■ Teks Berita ■
┏━━

Warga Tolak Jual Tanah ke PLN untuk Perluasan Pembangkit Listrik PLTP di Ulumbu

Penolakan masyarakat terhadap rencana pengembangan jaringan listrik Pembangkit Listrik Tenaga Panas Bumi (PLTP) Ulumbu, Kabupaten Manggarai. (Foto: Alur/Isno)

Ruteng - Rencana pengembangan jaringan listrik Pembangkit Listrik Tenaga Panas Bumi (PLTP) Ulumbu, terus mendapat penolakan dari masyarakat setempat.

Masyarakat di Poco Leok, Kecamatan Satarmese, hingga kini masih berjuang menolak rencana perluasan Pembangkit Listrik Tenaga Panas Bumi (PLTP) Ulumbu.

Proyek perluasan PLTP Ulumbu direncanakan untuk pengembangan proyek eksplorasi panas bumi unit 5-6 dengan 2x20 Mega Watt (MW) di wilayah tersebut.

Penolakan dari masyarakat itu juga terlihat jelas saat mereka hadir konsultasi Publik dengan pihak PLN dengan Pemda Manggarai yang berlangsung di Lunggar Desa Lunggar, Selasa 29 November 2022.

Warga setempat Agus saat dialog dengan PLN, mempertanyakan soal dampak dari PLTP Ulumbu, terhadap kehidupan masyarakat.

"Apakah pihak PLN nanti bertanggung jawab ketika ada dampak buruknya terhadap warga setempat ketika pengembangan PLTP Ulumbu ini jadi," tanya Agus.

Kata Agus terkait rencana pengembangan PLTP Ulumbu, di Poco Leok ini masih pro dan kontra, karena ada yang setuju dan ada yang tida setuju.

┗━━

■ Data Tersedia ■
┏━━

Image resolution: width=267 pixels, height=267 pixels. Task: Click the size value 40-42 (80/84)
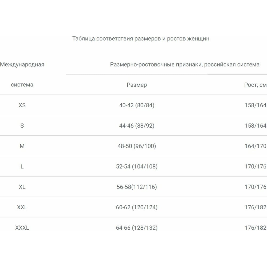point(137,105)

┗━━

■ Perintah Tugas ■
Tentukan apakah setiap pernyataan berikut sesuai dengan berita tentang penolakan perluasan PLTP Ulumbu. Jawab ya atau tidak, lalu kutip kata-kata penentunya dari berita tanpa diubah: (a) Perluasan PLTP Ulumbu direncanakan untuk unit 5-6 berkapasitas 2x20 MW. (b) Konsultasi publik dengan PLN dan Pemda Manggarai diadakan di Ruteng. (c) Menurut Agus, seluruh warga Poco Leok tidak setuju dengan rencana pengembangan PLTP Ulumbu. Jawaban hanya boleh didasarkan pada teks berita.

■ Hasil Jawaban ■
(a) Ya: "pengembangan proyek eksplorasi panas bumi unit 5-6 dengan 2x20 Mega Watt (MW)"
(b) Tidak: "berlangsung di Lunggar Desa Lunggar, Selasa 29 November 2022"
(c) Tidak: "di Poco Leok ini masih pro dan kontra"